5. Findings and Lessons Learned from the Viewer’s Perspective

By asking participants to compare among different InfoVids and between the baseline and the InfoVids, we aim to understand the following questions: (1) How do InfoVids affect the viewing experience compared to traditional videoconferencing formats? (2) Does the merging of spaces make viewers focus on the presenter more than the visualization (survey Q8-9)? (3) How do the different conditions (C1–C3) in the InfoVids affect their viewing experiences (survey Q1-Q7)? We hope the answers to these questions can better guide the future design and presentation of InfoVids-like visualizations.

According to survey results, InfoVids enhances the stories and makes the experience more enjoyable for viewers in some cases than the baseline. From the rationale given, the viewers perceived the presenter to use more of their natural body movements and looked more immersed, engaged, and physically present with the visual props (Figure7). While viewers primarily focus on the visualizations in the baseline, InfoVids make the viewer focus on the presenter more by blending the presenter into the same space with the visual props (Figure8).

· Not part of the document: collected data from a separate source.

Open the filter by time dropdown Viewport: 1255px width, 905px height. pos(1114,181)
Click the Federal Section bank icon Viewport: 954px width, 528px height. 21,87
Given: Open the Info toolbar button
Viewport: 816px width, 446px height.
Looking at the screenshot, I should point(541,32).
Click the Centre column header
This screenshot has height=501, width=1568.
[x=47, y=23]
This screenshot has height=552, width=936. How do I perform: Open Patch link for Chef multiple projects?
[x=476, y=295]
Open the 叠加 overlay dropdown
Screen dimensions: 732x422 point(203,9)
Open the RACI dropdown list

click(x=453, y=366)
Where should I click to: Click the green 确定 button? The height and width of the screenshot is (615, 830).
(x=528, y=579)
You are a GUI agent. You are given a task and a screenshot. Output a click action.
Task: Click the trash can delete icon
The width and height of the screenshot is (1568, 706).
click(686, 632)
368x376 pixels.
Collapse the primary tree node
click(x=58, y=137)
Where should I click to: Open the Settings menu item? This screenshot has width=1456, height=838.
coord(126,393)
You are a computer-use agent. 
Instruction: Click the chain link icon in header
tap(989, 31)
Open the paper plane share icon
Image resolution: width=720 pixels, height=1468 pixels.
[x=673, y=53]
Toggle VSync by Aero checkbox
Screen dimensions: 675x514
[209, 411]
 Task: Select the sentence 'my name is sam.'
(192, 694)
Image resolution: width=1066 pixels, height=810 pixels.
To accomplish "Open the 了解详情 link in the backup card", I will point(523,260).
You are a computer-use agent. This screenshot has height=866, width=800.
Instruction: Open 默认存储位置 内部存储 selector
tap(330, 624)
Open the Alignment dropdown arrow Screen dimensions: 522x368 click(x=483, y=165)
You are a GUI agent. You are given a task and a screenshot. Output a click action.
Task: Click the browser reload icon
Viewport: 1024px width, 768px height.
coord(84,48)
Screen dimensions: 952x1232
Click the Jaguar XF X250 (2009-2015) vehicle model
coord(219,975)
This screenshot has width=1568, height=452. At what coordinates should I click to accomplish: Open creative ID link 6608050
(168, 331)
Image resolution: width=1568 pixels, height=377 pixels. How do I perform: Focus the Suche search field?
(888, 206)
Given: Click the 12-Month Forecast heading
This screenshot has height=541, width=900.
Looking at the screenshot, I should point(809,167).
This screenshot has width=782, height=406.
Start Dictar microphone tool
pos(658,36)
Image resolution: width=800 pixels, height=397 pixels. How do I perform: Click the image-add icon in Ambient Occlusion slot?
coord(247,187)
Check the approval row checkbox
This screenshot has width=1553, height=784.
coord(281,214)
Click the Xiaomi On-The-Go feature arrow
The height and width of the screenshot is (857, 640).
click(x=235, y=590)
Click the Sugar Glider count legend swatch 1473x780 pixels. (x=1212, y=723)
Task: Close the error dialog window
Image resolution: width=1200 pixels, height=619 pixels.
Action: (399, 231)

Body Language is All You Need: InfoVids Enable Engaging and Enjoyable Full-Body Performances

The results suggest that InfoVids were more engaging and enjoyable to viewers because the layout designed to foster an equal standing between the visualization and presenter encouraged the use of the full-body with the blended space. While the baseline had the same animations and performance takes, synced to the presenter’s movements, the presenter’s body was cut off, making the presentation visualization-centric by design. Participants “couldn’t really see her [the presenter’s] whole body”(P8). The baseline format prevented viewers from fully seeing the presenter’s actions directly related to the visualizations, such as pointing to different parts of the plane.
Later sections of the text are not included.